__ЗАДАНИЯ__.
A) Как во фрагменте о даосской логике и греческой трагедии названа непрерывность, которая занимает центральное место в логике сюань?
B) Продолжите фрагмент о даосской логике и греческой трагедии, начав сразу после его последнего предложения.

__ЦИТИРУЕМЫЙ ФРАГМЕНТ__.
Искусство и космотехника - Юк Хуэй
Для даоса противоположности от самых абстрактных до самых конкретных вездесущи, что выражено в словах «Возвращение [в противоположное». – Прим. ред.] – это действие Дао» (фань чжэ дао чжи дун, 反者道之動)[104]. Дело не в том, что отсутствуют противоположности, а скорее в том, что отсутствуют противоречия. Хотя противоположенность и присутствует, вместо прерывистости (то есть противоречия) наблюдается непрерывность. Непрерывность такого рода занимает центральное место в логике сюань. Здесь мы назовем ее оппозиционной непрерывностью.
Мы можем сказать, что, хотя в Древней Греции и в Китае противоположности были необходимы для логики (и космологии), способы разрешения этих противоположностей в этих культурах отличны. Поэтому само понятие свободы и способ достижения свободы – конечной возможности разрешения противоположностей и противоречий – у этих культур также различаются. Эстетическое мышление – это прежде всего стремление к такому разрешению, которое мы находим и в трагедии, и в живописи шань-шуй. В греческой трагедии противоречие должно быть преодолено волевым действием героя, и именно эта воля и храбрость наделяют его и ее статусом кого-то среднего между смертными и бессмертными. Это преодоление возвышенно, а потому и жестоко. Это то самое преодоление страдания через утверждение страдания как необходимости, которое мы видели у Шеллинга, и которое Ницше позднее назовет смехом Заратустры. Смех Заратустры – это самопреодоление трагического героя, этот смех превосходит оппозицию свободы и судьбы. В отличие от диалектики Гегеля, ищущей примирения как достижения органической общности (минуя диалектику господина и раба и переходя, например, к государственной и нравственной жизни), Заратустра возвышается над противоречием как пределом и не ищет примирения.

__ДАННЫЕ__.

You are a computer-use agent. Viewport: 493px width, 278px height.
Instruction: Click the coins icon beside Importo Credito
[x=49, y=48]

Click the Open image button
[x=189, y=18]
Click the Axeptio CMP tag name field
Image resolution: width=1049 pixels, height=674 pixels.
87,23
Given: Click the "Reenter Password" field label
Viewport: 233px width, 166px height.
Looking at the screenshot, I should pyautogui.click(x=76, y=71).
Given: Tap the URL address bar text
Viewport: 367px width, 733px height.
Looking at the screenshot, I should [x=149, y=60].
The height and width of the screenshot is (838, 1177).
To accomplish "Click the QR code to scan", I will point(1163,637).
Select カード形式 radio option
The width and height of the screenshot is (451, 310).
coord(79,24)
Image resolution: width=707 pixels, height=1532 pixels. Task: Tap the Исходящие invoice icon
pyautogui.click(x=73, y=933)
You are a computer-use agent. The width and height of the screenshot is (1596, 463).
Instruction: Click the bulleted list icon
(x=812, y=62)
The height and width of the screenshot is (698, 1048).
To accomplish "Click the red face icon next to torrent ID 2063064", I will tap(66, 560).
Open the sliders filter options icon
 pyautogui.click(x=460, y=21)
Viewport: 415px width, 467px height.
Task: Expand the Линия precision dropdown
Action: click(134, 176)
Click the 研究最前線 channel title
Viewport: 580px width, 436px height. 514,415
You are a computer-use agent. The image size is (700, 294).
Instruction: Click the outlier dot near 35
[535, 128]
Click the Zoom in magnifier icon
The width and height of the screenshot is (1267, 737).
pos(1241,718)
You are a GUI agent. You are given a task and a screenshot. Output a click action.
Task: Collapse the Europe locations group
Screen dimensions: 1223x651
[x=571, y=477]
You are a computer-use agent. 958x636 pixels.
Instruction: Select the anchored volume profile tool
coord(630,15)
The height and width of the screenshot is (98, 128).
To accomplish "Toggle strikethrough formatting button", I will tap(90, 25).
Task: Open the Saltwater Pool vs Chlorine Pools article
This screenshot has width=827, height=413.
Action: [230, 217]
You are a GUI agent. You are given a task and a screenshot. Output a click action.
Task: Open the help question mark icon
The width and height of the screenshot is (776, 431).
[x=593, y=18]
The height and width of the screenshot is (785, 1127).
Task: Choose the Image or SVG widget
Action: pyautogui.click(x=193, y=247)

__ОТВЕТЫ ПО ПОРЯДКУ__.
A) Оппозиционной непрерывностью.

B)
Согласно даосскому мышлению, если где-то имеет место противоречие, это не означает что две его стороны необходимо примирять, поскольку противоречие – это проявление Дао. Дао – это не бытие и не ничто, а скорее способ постижения отношения между бытием и ничто как оппозиционной непрерывности и единства. То, что раскрывается для взора в живописи шань-шуй, является не возвышенным, а является скорее возвращением к земле через растворение субъекта, что перекликается с шопенгауэровским описанием субъекта, теряющего себя в объекте: «[мы] забываем свою индивидуальность, свою волю и остаемся лишь в качестве чистого субъекта, ясного зеркала объекта»[105].
Рассуждение Шопенгауэра об отношении между субъектом и произведением искусства основано на «европейско-буддийской» интерпретации кантовского понятия «бескорыстия» или «незаинтересованного удовольствия» в его аналитике прекрасного и возвышенного. Молодой Нисида до публикации своей первой книги «Исследование блага» (1911) тоже трактовал кантовское «незаинтересованное удовольствие» в «японско-буддийском» духе, связав его с понятием японского буддизма муга (無我, не-я, самоотрицание)[106]. Легко запутаться, если достаточно тщательно не изучить эти различные средства доступа, которые, можно сказать, сходятся в общей категории, называемой «незаинтересованное удовольствие». Мы попытаемся подробно охарактеризовать средства доступа к живописи шань-шуй в главе 2 и главе 3.
Возвышенное в западном искусстве – это прежде всего форма ошеломления или потрясения, как, например, в картинах У. Тёрнера, которые заставляют субъекта преодолеть потрясение путем признания собственной свободы. Природа здесь используется (gebraucht), согласно Канту, чтобы служить осознанию человеческой свободы, преодолевая потрясение, которое когнитивные способности не в состоянии охватить. При этом человек как субъект больше не подавляется природой, но преодолевает потрясение посредством созерцания, вызывая в себе чувство уважения (Achtung).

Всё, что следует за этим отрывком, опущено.